穏やかだけれどもその声は、明日菜の口をつぐませる。
唇を噛んで樹に目を向けた明日菜に、彼は静謐な眼差しを注いできた。
「俺はここまでだ。鹿角が言う通り、俺はもう君とはいられない」
「なんで」
「さっき彼が話したことが真実だからだ」
「でも、今まで大丈夫だったし、今だって大丈夫じゃない」
目の前の樹は冷静そのもので、そんな彼が『新生者』だなんて絶対に信じられない。けれど、樹は束の間目を伏せ、また明日菜を見返してきた。
「俺は『新生者』だ。それは間違いない」
「じゃあ、今ここにいる樹さんは何なのよ!?」
拳を固めて、明日菜は言い張った。
まったく訳が解からないし納得もいかない。樹と鹿角が口をそろえて同じことを百回言ったとしても、明日菜にとってはこの一ヶ月あまり見てきた樹の姿が全てだ。彼は全身全霊で明日菜を護ってきてくれたし、ついさっきだって、確かにちょっと間襲い掛かってはきたけれど、結局彼自身が助けてくれたようなものだ。
(樹さんがあたしを本気で襲うわけがないんだから)
徹底抗戦の構えを見せる明日菜に、樹はまた口を開く。
「俺は『新生者』だ。
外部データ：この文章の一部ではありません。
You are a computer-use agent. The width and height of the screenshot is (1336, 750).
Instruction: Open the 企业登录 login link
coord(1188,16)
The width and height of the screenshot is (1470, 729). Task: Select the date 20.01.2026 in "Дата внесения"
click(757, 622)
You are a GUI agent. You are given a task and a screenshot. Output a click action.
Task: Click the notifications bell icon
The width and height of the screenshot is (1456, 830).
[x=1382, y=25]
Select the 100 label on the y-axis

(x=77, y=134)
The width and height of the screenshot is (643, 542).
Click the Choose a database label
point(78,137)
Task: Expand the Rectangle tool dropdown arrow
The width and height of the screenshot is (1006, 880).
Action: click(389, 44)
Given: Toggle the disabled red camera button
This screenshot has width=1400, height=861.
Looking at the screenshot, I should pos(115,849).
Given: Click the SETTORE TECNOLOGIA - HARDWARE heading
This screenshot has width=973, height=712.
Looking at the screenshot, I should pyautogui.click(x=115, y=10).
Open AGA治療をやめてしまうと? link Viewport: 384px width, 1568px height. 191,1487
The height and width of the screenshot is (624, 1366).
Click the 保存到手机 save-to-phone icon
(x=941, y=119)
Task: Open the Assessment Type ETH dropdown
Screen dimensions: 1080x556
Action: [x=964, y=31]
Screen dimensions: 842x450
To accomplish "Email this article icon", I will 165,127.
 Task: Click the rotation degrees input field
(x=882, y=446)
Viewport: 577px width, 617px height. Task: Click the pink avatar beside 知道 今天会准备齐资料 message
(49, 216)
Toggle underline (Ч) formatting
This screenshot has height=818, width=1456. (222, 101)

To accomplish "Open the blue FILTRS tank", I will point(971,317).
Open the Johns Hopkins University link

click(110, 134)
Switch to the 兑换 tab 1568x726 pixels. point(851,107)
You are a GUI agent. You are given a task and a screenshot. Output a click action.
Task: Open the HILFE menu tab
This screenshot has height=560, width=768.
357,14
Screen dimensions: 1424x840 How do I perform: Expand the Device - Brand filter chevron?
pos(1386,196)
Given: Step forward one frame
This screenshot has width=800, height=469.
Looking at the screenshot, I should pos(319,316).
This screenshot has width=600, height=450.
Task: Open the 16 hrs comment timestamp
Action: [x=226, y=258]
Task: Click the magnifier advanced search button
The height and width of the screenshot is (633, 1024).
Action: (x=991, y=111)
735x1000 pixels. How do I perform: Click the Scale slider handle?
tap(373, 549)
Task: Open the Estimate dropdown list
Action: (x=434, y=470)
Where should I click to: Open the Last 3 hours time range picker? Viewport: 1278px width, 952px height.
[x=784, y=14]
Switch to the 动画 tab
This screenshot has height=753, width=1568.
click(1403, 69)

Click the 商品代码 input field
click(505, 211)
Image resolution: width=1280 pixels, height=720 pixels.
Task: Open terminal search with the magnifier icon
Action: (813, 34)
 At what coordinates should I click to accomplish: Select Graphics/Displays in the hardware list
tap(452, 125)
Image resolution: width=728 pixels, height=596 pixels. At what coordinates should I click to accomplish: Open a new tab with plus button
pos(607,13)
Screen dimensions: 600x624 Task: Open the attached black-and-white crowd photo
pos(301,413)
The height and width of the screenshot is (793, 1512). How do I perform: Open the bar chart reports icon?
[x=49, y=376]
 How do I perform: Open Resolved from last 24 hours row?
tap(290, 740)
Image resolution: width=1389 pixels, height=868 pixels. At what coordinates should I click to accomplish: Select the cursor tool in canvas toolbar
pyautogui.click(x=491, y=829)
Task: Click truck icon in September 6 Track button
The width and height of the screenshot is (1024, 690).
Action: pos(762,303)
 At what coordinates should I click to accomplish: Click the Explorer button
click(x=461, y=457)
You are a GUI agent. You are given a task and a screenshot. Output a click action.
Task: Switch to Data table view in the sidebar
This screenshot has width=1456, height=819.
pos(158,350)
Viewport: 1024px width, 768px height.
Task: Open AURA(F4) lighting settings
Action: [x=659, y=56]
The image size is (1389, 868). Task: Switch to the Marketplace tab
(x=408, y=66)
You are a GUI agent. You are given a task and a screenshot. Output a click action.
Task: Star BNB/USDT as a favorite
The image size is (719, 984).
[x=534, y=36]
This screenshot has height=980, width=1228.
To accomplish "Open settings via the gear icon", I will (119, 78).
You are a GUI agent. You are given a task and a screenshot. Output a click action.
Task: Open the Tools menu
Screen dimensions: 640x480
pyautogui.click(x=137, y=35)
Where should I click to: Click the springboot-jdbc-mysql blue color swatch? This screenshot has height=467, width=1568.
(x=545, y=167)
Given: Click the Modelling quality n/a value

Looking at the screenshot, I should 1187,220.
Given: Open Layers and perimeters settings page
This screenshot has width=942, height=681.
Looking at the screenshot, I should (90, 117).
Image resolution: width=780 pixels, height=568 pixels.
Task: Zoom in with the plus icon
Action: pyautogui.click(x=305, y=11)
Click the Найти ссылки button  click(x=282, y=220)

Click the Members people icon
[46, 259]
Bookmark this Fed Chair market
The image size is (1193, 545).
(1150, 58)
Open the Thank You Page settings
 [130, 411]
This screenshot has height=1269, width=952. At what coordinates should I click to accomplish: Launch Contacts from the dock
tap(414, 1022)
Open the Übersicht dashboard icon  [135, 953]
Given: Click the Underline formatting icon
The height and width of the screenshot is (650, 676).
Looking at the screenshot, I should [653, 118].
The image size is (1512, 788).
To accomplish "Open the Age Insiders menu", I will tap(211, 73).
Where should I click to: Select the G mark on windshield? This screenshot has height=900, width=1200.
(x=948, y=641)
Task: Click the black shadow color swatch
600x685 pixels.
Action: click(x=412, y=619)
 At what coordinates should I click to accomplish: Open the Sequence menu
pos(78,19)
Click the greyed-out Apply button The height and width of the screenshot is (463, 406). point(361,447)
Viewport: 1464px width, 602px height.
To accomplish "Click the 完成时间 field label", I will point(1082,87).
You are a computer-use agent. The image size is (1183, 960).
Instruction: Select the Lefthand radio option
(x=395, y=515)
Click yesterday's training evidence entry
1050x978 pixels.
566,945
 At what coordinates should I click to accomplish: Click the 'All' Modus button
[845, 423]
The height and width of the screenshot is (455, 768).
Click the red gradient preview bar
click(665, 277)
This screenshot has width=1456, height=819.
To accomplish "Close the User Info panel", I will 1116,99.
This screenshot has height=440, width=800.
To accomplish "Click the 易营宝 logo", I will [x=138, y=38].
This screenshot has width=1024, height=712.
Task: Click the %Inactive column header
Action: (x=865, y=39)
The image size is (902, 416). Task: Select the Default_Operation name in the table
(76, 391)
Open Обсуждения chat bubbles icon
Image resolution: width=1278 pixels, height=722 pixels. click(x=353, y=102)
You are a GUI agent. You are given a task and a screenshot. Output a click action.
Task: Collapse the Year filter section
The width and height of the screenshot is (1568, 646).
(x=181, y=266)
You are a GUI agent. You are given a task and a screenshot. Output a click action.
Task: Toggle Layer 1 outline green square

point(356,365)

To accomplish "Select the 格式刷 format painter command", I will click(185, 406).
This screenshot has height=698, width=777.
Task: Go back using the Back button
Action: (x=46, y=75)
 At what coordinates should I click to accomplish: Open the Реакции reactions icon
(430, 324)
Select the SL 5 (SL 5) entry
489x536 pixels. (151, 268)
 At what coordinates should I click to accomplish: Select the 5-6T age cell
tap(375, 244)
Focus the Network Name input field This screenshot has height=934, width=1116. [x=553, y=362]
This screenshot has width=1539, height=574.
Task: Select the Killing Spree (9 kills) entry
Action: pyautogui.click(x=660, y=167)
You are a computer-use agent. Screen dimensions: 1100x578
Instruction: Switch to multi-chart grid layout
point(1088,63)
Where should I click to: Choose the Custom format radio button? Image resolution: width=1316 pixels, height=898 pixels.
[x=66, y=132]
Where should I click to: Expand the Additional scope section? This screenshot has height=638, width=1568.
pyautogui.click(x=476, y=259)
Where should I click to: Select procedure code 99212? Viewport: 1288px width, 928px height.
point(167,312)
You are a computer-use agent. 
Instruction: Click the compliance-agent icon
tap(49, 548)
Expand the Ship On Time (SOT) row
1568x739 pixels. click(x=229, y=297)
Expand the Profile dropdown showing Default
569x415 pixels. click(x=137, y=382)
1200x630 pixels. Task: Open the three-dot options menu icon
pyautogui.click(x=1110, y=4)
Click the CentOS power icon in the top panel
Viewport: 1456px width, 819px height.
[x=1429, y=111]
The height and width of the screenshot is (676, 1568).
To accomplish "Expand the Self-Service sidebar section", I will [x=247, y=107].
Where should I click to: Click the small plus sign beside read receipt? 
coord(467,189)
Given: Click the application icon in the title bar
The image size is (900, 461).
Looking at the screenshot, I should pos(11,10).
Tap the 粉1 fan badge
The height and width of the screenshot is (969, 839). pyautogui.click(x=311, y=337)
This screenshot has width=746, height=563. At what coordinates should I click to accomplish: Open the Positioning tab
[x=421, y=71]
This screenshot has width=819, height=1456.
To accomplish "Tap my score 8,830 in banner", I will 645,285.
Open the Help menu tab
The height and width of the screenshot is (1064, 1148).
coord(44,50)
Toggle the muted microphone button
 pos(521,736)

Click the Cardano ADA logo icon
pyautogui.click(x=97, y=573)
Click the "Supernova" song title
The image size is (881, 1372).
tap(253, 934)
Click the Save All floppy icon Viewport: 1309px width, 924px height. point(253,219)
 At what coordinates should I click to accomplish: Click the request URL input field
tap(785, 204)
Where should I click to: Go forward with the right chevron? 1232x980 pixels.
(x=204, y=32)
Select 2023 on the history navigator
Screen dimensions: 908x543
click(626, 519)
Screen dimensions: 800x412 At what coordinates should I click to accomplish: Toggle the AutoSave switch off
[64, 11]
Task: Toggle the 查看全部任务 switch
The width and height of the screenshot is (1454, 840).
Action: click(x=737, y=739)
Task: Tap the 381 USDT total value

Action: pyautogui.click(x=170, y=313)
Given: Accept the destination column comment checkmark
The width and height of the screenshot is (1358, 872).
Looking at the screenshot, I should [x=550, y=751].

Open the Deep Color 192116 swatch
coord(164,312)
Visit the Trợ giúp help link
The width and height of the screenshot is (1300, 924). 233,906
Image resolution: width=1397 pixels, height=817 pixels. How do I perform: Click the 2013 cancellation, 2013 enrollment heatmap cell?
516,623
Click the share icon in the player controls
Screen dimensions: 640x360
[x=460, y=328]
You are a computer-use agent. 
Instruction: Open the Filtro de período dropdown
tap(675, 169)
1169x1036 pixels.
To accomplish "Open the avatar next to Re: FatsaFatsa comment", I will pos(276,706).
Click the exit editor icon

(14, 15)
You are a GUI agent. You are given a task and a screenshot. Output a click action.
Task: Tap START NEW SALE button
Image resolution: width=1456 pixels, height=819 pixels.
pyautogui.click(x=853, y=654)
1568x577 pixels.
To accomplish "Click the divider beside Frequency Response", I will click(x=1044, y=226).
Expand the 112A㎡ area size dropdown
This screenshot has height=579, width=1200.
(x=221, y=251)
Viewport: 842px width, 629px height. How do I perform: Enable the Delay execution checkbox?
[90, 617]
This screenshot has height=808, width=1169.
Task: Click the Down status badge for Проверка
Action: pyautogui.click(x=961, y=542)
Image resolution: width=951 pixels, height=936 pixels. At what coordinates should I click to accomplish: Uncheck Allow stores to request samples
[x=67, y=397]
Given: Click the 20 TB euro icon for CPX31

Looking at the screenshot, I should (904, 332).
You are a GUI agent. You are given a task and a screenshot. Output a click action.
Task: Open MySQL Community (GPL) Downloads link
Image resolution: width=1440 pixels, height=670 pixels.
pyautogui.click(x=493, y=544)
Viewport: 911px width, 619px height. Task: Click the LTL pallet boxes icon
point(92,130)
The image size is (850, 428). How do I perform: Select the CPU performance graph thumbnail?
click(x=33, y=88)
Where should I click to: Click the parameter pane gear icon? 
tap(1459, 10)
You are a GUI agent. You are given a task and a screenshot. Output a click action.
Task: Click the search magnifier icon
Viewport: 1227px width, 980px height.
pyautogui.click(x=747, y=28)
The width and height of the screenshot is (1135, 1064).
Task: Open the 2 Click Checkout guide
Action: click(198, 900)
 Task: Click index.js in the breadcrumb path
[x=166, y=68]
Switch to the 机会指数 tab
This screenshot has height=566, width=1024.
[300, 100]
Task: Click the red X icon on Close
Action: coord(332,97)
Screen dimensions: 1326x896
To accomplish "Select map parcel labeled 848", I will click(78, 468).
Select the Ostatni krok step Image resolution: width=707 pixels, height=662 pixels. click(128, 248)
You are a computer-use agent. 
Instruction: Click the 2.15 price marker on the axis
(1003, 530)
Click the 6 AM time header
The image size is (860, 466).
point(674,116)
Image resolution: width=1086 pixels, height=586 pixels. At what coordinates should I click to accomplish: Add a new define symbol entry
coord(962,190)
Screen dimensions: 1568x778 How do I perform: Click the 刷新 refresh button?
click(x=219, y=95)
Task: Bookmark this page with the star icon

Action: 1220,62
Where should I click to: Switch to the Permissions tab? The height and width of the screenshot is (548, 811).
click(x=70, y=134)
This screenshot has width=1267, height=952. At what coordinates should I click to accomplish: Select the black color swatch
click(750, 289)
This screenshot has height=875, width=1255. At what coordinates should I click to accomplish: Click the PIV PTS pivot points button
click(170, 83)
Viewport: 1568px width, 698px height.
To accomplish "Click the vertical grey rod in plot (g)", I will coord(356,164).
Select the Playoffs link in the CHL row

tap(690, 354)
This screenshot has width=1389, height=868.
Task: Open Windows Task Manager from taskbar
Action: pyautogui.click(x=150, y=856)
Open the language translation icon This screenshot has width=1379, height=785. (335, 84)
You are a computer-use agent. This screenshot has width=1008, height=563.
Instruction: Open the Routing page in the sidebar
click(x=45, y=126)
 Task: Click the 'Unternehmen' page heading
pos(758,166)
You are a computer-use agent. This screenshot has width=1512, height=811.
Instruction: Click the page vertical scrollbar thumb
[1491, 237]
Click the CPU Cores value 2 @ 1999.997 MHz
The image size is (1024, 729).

かつて完全に変化し、人も喰い殺した」
口調とは裏腹に凄惨な内容の彼の台詞に、明日菜は一瞬息を止めた。が、すぐにグッと奥歯を噛み締める。
「ウソ」
「本当だ」
「じゃ、なんで今は普通なの」
「服部博士の力だ」
「……じゃあ、これって、治療できるの? 薬とか?」
明日菜は眉をひそめた。そんなことは、初めて聞いた。
樹はほんの一瞬その目の中に逡巡をよぎらせて、頷く。
「俺には、効果があった」
「なら、それ、皆に使ったらいいじゃない!」
思わず大声を上げてしまった明日菜を、樹は黙って見つめていた。その漆黒の目は何を考えているのかを読み取らせない。
「治せるのに、どうして……」
それを樹に問うても仕方がないのだということは、判っている。彼は服部という科学者から命じられて動いているに過ぎないのだから。
そう、理解していても、やっぱり明日菜は彼女の疑問に答えて欲しかった。
治療法があるなら、今のうちなら、この狂ってしまった世界をまだ元に戻せるかもしれないのに。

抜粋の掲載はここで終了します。